STATED EXERCISE 1:
Reproduce verbatim the stretch of the records from the line containing "Where should I click to: Open the @shaban_anwer7" through the end of the records.

PAGE:
From mboxrd@z Thu Jan  1 00:00:00 1970
From: Robin Holt <holt@sgi.com>
Date: Mon, 19 Sep 2005 15:17:43 +0000
Subject: Re: Attribute spinlock contention ticks to caller.
Message-Id: <20050919151743.GA32392@lnx-holt.americas.sgi.com>
List-Id: <linux-ia64.vger.kernel.org>
References: <20050914222644.GA5036@lnx-holt.americas.sgi.com>
In-Reply-To: <20050914222644.GA5036@lnx-holt.americas.sgi.com>
MIME-Version: 1.0
Content-Type: text/plain; charset="us-ascii"
Content-Transfer-Encoding: 7bit
To: linux-ia64@vger.kernel.org

On Sun, Sep 18, 2005 at 06:18:20PM -0700, David Mosberger-Tang wrote:
> Well, it's an example where attributing the spinlock contention time
> to the caller would have completely obfuscated the problem.

Either way, we have obfuscation.  In the one case (attributing to caller),
the obfuscation can be resolved by looking at the code.  In the other
(multiple paths contending on independent locks), the obfuscation can
only be resolved by repeating the test with different sampling.

STATED EXERCISE 2:
In the email's header block, list every header field whose value contains "sgi.com".

RECORD LIST:
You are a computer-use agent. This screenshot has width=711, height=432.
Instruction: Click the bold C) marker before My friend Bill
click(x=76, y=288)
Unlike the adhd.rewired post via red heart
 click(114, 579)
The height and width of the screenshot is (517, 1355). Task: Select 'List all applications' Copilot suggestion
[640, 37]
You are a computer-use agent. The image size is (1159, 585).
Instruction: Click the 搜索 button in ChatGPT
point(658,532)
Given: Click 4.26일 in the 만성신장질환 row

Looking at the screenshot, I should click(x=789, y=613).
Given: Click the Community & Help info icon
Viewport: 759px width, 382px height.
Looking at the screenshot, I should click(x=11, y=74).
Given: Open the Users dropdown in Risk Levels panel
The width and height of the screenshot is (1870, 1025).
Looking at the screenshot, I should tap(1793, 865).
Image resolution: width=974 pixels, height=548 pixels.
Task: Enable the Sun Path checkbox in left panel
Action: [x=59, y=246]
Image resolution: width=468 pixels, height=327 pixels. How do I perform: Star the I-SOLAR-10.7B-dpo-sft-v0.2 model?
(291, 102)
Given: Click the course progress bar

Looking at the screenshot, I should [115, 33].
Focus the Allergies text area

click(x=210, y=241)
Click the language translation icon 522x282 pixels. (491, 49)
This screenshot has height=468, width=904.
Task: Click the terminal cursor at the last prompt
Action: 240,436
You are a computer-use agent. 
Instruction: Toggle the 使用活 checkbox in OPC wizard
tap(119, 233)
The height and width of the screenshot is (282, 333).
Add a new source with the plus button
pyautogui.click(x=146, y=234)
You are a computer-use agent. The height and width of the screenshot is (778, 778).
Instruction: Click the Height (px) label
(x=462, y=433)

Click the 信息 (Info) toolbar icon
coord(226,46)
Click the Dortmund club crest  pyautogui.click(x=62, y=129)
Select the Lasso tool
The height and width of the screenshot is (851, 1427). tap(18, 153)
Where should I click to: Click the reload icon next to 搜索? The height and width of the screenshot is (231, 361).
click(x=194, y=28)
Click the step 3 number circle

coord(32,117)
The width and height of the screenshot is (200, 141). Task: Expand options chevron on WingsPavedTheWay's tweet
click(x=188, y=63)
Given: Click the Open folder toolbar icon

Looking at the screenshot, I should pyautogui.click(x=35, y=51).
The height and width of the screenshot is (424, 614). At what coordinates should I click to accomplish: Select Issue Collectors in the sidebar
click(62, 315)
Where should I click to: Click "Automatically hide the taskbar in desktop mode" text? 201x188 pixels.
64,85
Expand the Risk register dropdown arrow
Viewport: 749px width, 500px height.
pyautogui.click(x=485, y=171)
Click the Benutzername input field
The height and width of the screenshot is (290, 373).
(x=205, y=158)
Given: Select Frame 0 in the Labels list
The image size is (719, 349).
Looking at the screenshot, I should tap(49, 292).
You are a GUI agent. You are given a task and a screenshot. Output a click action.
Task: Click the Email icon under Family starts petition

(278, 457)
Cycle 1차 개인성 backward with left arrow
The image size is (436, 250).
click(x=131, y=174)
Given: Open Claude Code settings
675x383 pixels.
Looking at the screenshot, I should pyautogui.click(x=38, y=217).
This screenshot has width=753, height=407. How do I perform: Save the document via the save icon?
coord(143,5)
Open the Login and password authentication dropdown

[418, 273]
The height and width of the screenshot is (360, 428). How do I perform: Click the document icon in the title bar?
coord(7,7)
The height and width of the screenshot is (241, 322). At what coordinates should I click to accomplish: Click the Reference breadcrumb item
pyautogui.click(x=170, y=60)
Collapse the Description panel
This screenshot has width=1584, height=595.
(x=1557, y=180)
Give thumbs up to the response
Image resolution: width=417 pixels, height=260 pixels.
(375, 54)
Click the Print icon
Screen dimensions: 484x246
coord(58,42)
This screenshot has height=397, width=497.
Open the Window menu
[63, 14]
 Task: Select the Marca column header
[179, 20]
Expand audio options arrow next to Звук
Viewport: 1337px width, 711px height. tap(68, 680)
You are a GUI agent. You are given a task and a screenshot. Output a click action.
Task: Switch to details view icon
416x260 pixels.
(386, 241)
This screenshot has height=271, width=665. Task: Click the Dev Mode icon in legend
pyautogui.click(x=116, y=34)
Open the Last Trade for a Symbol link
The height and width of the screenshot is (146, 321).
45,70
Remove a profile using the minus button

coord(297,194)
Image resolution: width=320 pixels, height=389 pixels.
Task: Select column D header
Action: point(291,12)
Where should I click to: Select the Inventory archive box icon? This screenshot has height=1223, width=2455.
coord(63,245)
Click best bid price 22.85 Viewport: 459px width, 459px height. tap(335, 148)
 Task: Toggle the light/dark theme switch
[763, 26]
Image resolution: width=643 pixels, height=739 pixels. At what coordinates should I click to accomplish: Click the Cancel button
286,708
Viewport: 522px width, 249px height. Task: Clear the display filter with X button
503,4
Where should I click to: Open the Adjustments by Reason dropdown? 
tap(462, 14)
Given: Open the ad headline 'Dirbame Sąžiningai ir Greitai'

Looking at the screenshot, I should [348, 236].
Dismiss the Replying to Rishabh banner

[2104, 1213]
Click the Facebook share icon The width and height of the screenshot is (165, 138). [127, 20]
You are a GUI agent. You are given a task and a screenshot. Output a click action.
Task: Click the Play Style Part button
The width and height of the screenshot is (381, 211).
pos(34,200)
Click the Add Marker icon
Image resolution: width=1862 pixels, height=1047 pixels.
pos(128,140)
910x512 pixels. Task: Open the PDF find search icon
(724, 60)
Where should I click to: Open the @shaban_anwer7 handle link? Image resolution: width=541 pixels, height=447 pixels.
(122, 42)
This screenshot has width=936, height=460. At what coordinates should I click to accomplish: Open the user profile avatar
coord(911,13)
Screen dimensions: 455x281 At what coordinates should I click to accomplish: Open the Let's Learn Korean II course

COMPLETE RESPONSE 1:
Where should I click to: Open the @shaban_anwer7 handle link? Image resolution: width=541 pixels, height=447 pixels.
(122, 42)
This screenshot has width=936, height=460. At what coordinates should I click to accomplish: Open the user profile avatar
coord(911,13)
Screen dimensions: 455x281 At what coordinates should I click to accomplish: Open the Let's Learn Korean II course

COMPLETE RESPONSE 2:
From, Message-Id, References, In-Reply-To